What the exercise asks:
If a line appears in the data below, it must appear in your answer exactly as given.

# # #

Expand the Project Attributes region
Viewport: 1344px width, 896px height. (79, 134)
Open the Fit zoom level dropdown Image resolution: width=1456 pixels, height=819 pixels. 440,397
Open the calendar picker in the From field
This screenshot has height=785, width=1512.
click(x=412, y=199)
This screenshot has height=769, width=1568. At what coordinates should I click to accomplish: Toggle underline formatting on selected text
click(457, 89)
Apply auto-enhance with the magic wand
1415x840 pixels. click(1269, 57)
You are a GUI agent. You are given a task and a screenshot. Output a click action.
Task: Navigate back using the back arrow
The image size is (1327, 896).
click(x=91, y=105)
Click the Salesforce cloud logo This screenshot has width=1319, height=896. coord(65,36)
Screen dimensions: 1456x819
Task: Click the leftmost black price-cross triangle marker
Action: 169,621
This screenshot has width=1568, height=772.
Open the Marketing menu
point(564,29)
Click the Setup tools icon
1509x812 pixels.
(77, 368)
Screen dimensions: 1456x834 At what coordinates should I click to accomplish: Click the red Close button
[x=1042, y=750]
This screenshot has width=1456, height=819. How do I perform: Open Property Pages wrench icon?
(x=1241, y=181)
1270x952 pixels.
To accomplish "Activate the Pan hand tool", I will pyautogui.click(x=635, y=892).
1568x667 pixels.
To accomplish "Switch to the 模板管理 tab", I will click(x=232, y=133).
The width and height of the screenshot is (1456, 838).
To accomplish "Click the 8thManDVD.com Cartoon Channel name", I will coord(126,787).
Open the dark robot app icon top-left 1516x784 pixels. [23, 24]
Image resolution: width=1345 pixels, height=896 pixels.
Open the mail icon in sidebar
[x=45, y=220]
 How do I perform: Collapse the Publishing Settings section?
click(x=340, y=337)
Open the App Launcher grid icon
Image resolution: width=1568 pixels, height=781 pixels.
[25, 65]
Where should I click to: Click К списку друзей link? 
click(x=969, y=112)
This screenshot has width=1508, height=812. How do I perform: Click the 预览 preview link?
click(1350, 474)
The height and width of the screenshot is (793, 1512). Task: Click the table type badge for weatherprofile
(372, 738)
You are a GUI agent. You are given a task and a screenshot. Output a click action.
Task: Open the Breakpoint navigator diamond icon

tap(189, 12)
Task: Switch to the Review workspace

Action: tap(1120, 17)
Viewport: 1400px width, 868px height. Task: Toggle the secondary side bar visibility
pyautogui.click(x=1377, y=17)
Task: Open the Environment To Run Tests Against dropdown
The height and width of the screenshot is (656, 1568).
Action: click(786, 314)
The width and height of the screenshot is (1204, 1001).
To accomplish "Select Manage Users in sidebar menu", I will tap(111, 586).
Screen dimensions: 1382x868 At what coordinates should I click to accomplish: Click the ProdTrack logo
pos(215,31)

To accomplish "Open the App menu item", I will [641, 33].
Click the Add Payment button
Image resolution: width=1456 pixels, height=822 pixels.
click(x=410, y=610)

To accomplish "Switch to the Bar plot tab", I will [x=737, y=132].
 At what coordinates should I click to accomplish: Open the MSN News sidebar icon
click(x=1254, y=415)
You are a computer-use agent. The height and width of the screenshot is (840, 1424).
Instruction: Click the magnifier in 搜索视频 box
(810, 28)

# # #

Written answer:
Expand the Project Attributes region
Viewport: 1344px width, 896px height. (79, 134)
Open the Fit zoom level dropdown Image resolution: width=1456 pixels, height=819 pixels. 440,397
Open the calendar picker in the From field
This screenshot has height=785, width=1512.
click(x=412, y=199)
This screenshot has height=769, width=1568. At what coordinates should I click to accomplish: Toggle underline formatting on selected text
click(457, 89)
Apply auto-enhance with the magic wand
1415x840 pixels. click(1269, 57)
You are a GUI agent. You are given a task and a screenshot. Output a click action.
Task: Navigate back using the back arrow
The image size is (1327, 896).
click(x=91, y=105)
Click the Salesforce cloud logo This screenshot has width=1319, height=896. coord(65,36)
Screen dimensions: 1456x819
Task: Click the leftmost black price-cross triangle marker
Action: 169,621
This screenshot has width=1568, height=772.
Open the Marketing menu
point(564,29)
Click the Setup tools icon
1509x812 pixels.
(77, 368)
Screen dimensions: 1456x834 At what coordinates should I click to accomplish: Click the red Close button
[x=1042, y=750]
This screenshot has width=1456, height=819. How do I perform: Open Property Pages wrench icon?
(x=1241, y=181)
1270x952 pixels.
To accomplish "Activate the Pan hand tool", I will pyautogui.click(x=635, y=892).
1568x667 pixels.
To accomplish "Switch to the 模板管理 tab", I will click(x=232, y=133).
The width and height of the screenshot is (1456, 838).
To accomplish "Click the 8thManDVD.com Cartoon Channel name", I will coord(126,787).
Open the dark robot app icon top-left 1516x784 pixels. [23, 24]
Image resolution: width=1345 pixels, height=896 pixels.
Open the mail icon in sidebar
[x=45, y=220]
 How do I perform: Collapse the Publishing Settings section?
click(x=340, y=337)
Open the App Launcher grid icon
Image resolution: width=1568 pixels, height=781 pixels.
[25, 65]
Where should I click to: Click К списку друзей link? 
click(x=969, y=112)
This screenshot has width=1508, height=812. How do I perform: Click the 预览 preview link?
click(1350, 474)
The height and width of the screenshot is (793, 1512). Task: Click the table type badge for weatherprofile
(372, 738)
You are a GUI agent. You are given a task and a screenshot. Output a click action.
Task: Open the Breakpoint navigator diamond icon

tap(189, 12)
Task: Switch to the Review workspace

Action: tap(1120, 17)
Viewport: 1400px width, 868px height. Task: Toggle the secondary side bar visibility
pyautogui.click(x=1377, y=17)
Task: Open the Environment To Run Tests Against dropdown
The height and width of the screenshot is (656, 1568).
Action: click(786, 314)
The width and height of the screenshot is (1204, 1001).
To accomplish "Select Manage Users in sidebar menu", I will tap(111, 586).
Screen dimensions: 1382x868 At what coordinates should I click to accomplish: Click the ProdTrack logo
pos(215,31)

To accomplish "Open the App menu item", I will [641, 33].
Click the Add Payment button
Image resolution: width=1456 pixels, height=822 pixels.
click(x=410, y=610)

To accomplish "Switch to the Bar plot tab", I will [x=737, y=132].
 At what coordinates should I click to accomplish: Open the MSN News sidebar icon
click(x=1254, y=415)
You are a computer-use agent. The height and width of the screenshot is (840, 1424).
Instruction: Click the magnifier in 搜索视频 box
(810, 28)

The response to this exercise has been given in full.